Está marcado para o próximo dia 28 de abril, terça-feira, o julgamento da ação movida pelo deputado federal Gustavo Gayer (PL) contra o senador Vanderlan Cardoso (PSD) por propaganda eleitoral antecipada negativa. Conforme o processo, Vanderlan teria tentado desqualificar Gayer ao impulsionar a divulgação de uma pesquisa que se referia a ele como o “deputado que provocou acidente”.
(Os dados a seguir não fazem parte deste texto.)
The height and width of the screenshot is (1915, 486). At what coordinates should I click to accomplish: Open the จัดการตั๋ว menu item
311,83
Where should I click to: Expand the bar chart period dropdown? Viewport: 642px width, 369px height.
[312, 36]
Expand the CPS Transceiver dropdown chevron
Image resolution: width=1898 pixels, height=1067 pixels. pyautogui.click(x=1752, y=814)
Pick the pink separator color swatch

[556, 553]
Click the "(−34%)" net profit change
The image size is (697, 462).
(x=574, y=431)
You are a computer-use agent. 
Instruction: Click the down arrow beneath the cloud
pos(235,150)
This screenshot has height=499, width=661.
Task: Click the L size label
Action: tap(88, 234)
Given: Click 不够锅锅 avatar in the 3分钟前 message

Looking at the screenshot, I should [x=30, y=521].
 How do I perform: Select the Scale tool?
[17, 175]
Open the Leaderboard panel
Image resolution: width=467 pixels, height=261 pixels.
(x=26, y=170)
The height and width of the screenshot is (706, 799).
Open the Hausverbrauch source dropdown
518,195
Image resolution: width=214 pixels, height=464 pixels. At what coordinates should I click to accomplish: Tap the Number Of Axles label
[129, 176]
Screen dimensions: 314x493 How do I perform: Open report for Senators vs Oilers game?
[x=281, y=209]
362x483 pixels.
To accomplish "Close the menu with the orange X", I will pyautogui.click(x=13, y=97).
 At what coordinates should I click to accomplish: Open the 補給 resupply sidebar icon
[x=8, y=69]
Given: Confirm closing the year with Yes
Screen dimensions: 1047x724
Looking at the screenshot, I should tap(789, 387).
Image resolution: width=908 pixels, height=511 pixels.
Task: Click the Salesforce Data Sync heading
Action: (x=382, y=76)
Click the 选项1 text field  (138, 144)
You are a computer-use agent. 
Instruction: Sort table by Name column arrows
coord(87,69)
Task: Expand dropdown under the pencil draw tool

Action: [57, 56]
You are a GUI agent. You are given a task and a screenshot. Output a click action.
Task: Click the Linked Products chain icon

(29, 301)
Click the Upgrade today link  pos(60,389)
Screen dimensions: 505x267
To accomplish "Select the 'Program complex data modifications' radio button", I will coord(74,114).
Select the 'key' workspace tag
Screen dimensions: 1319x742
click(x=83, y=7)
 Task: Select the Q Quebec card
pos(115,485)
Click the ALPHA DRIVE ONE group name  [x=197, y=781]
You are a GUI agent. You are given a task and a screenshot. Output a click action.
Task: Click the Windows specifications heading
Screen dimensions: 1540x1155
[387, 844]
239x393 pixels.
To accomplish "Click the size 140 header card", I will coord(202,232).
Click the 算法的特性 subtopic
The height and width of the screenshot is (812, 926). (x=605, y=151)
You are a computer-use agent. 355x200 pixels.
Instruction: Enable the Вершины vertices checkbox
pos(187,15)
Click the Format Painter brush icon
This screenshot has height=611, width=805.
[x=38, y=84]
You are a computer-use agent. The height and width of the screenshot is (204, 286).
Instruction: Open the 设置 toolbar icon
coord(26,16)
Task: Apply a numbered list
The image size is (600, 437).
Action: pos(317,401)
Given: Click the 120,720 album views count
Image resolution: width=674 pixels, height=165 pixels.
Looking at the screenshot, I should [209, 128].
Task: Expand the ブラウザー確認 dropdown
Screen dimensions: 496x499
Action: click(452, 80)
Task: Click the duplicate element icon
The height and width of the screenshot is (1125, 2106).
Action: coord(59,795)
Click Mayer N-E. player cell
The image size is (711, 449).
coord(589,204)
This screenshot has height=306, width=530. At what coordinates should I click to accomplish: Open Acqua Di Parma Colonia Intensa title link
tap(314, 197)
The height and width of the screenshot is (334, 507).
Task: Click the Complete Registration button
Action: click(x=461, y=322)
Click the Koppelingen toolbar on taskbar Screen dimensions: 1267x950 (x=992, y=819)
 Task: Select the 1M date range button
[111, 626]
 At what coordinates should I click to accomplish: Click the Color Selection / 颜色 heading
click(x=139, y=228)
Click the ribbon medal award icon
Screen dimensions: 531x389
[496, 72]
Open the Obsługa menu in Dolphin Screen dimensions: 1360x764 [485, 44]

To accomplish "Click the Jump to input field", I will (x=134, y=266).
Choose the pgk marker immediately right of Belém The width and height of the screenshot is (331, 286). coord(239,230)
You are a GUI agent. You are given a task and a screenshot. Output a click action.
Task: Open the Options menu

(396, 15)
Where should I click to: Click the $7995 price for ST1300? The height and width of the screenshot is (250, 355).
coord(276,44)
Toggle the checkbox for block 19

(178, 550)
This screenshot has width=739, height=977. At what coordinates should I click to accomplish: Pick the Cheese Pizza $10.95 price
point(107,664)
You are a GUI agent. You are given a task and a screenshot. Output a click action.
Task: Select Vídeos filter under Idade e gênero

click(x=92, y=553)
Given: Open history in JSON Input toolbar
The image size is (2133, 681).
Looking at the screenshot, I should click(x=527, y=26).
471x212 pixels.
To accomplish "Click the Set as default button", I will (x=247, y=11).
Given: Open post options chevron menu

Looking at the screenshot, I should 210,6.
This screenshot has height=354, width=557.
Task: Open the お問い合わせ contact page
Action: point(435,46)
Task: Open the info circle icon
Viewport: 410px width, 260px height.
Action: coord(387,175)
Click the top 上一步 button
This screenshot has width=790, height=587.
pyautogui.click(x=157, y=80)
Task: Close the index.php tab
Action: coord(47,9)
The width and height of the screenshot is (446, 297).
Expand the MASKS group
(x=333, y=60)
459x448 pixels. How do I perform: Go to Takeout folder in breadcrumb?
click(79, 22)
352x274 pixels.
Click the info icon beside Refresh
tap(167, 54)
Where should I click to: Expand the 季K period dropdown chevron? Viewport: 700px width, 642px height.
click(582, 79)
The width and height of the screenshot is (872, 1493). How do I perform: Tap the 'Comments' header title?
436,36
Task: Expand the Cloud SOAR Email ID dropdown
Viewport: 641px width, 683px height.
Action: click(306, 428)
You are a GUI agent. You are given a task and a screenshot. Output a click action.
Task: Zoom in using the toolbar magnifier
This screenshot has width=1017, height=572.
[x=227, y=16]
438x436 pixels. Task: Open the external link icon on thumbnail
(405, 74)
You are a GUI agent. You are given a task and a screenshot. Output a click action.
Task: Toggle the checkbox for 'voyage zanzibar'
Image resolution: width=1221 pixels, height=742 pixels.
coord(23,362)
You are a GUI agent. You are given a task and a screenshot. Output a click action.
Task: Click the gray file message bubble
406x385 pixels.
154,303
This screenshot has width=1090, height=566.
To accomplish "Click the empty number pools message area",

O Tribunal Regional Eleitoral de Goiás (TRE-GO) já havia proferido uma decisão no caso ainda dezembro do ano passado, quando acatou a tutela de urgência e determinou que a Meta, que detém o Facebook e o Instagram, removesse de suas plataforma as postagens patrocinadas por Vanderlan.

Conforme prints anexados na decisão, proferida pelo desembargador eleitoral Rodrigo de Melo Brustolin, o senador pessedista divulgou uma pesquisa de intenção de voto para o Senado, “utilizando da amostragem para desqualificar” Gayer como candidato e se referindo ao deputado como aquele que “provocou acidente que matou 3 jovens, dois de 19 anos e um de 17 anos – Segundo MP”.

Ao determinar a remoção da postagem, o desembargador lembrou que “as críticas são essenciais na democracia”, porém, para o direito eleitoral, “o impulsionamento de conteúdo só pode ser utilizado para ‘falar bem’ da própria candidatura, não para criticar ou desprestigiar adversários”.

Agora, o TRE-GO deve julgar o mérito da ação. Caso seja condenado, Vanderlan Cardoso pode ser alvo de multa de até R$ 15 mil.

Vale lembrar que tanto Vanderlan quanto Gayer são pré-candidatos ao Senado e há tempos trocam ataques e ações na Justiça. Na última semana, durante a 51ª Assembleia Geral Extraordinária da Conamad, em Goiânia, o senador jogou indiretas para o adversário e chegou a criticar a pré-candidatura também ao Senado do vereador Oséias Varão, que é apoiado por Gayer.

Para Vanderlan, o projeto de Oséias seria uma “tática do adversário” para prejudicá-lo.